---- Page extract

Given a string s and a dictionary of words dict, determine if s can be segmented into a space-separated sequence of one or more dictionary words.
For example, given
s = "leetcode",
dict = ["leet", "code"].
Return true because "leetcode" can be segmented as "leet code".

Naive Way: Another problem with a dictionary. Since the dictionary is usually large, it's better to do something on the string and left the dictionary to perform dict.contains() function. I came up with a DFS way to cut s and check for the existence of each cut.

DFS first fails for TLE, and then I add a Set to memorize failed index to reduce from O(2^n) to  O(n^2) in run time. This idea is learned from mahdy on his post in Decode Ways

 public class Solution {  
   public boolean wordBreak(String s, Set<String> dict) {  
     // DFS  
     Set<Integer> set = new HashSet<Integer>();  
     return dfs(s, 0, dict, set);  
   }  
   private boolean dfs(String s, int index, Set<String> dict, Set<Integer> set){  
     // base case  
     if(index == s.length()) return true;  
     // check memory  
     if(set.contains(index)) return false;  
     // recursion  
     for(int i = index+1;i <= s.length();i++){  
       String t = s.substring(index, i);  
       if(dict.contains(t))  
         if(dfs(s, i, dict, set))  
           return true;  
         else  
           set.add(i);  
     }  
     set.add(index);  
     return false;  
   }  
 }  

And after a fail test, I found out that each string in the dictionary can be used unlimited times. Which leads a DFS without back trace. If each string in the dictionary can be used only once, a simple modification will solve it.

 public class Solution {  
   public boolean wordBreak(String s, Set<String> dict) {  
     // DFS  
     Set<Integer> set = new HashSet<Integer>();  
     return dfs(s, 0, dict, set);  
   }  
   private boolean dfs(String s, int index, Set<String> dict, Set<Integer> set){  
     // base case  
     if(index == s.length()) return true;  
     // check memory  
     if(set.contains(index)) return false;  
     // recursion  
     for(int i = index+1;i <= s.length();i++){  
       String t = s.substring(index, i);  
       if(dict.contains(t)){  
         dict.remove(t);  
         if(dfs(s, i, dict, set))

--------
---- Source excerpt

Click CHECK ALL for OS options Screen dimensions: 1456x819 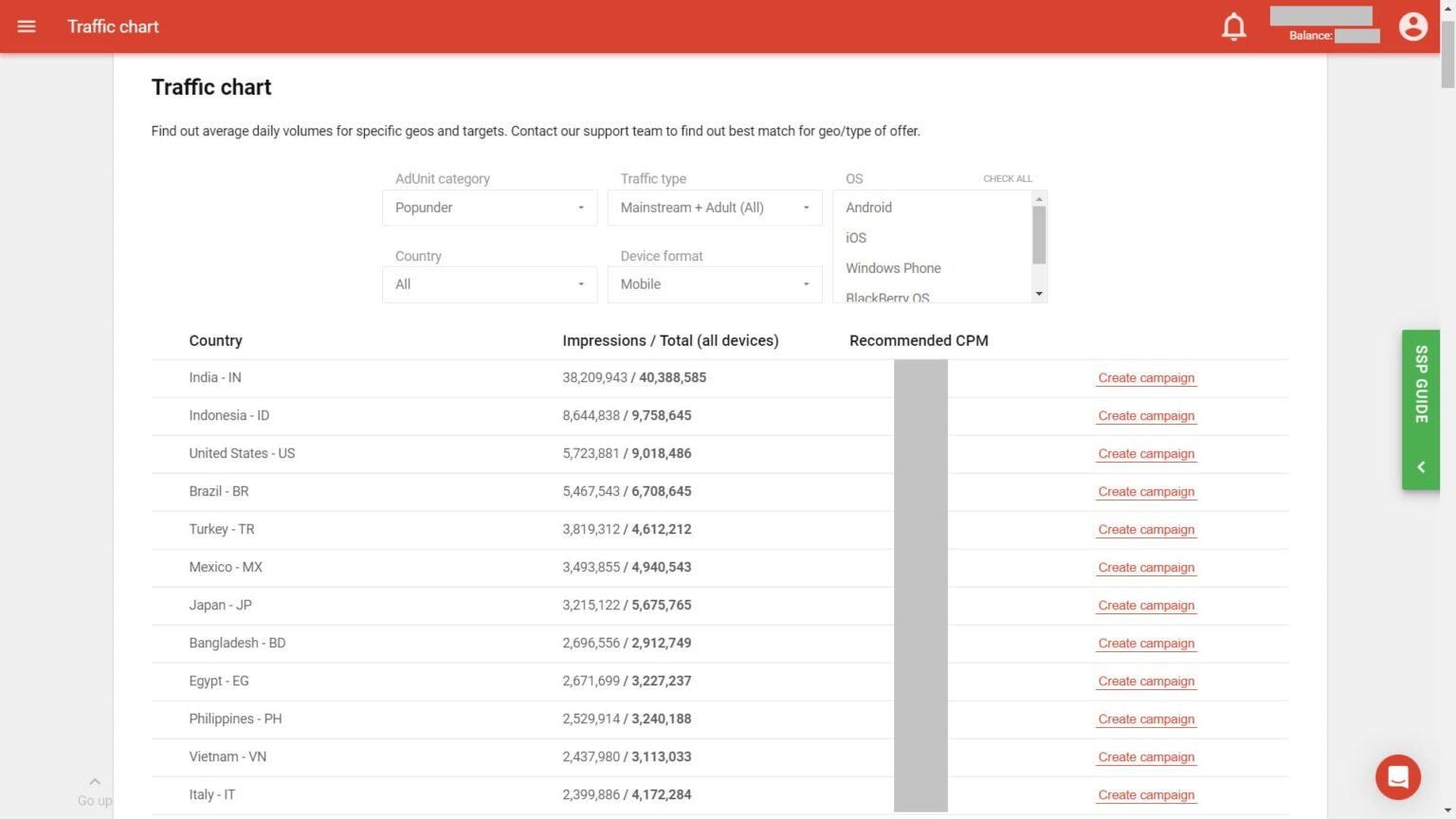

--------

_Directive 1_
According to the word break write-up, what did the author discover about the dictionary after a failed test?
_Directive 2_
Resume the word break write-up at the point where it stops and carry it forward.

_Written response 1_
Each string in the dictionary can be used an unlimited number of times.

_Written response 2_
           return true;  
         else  
           set.add(i);  
         dict.add(t);  
       }  
     }  
     set.add(index);  
     return false;  
   }  
 }  

But what's the general approach? If it is not for path memorizing, DFS will fail in run time.There should exists a totally different solution that aims to solve this problem.

I am thinking about DP. Because in Decode Ways, the formal method was DP while a DFS with path memorize can deal with it, too.
the basic logic will be
opt[i] // whether s[0....i] can be formed by words in dict
// base case
opt[0] = true
// iteration
opt[i] = opt[t] && dict.contains(s.substring(t+1,i)) for 0<t<i

 public class Solution {  
   public boolean wordBreak(String s, Set<String> dict) {  
     // edge case  
     if(s==null || s.length()==0) return dict.contains("");  
     // DP  
     boolean opt[] = new boolean[s.length()+1];  
     // base case  
     opt[0] = true;  
     // iteration  
     for(int i = 1;i <= s.length();i++)  
       for(int t = 0;t < i;t++)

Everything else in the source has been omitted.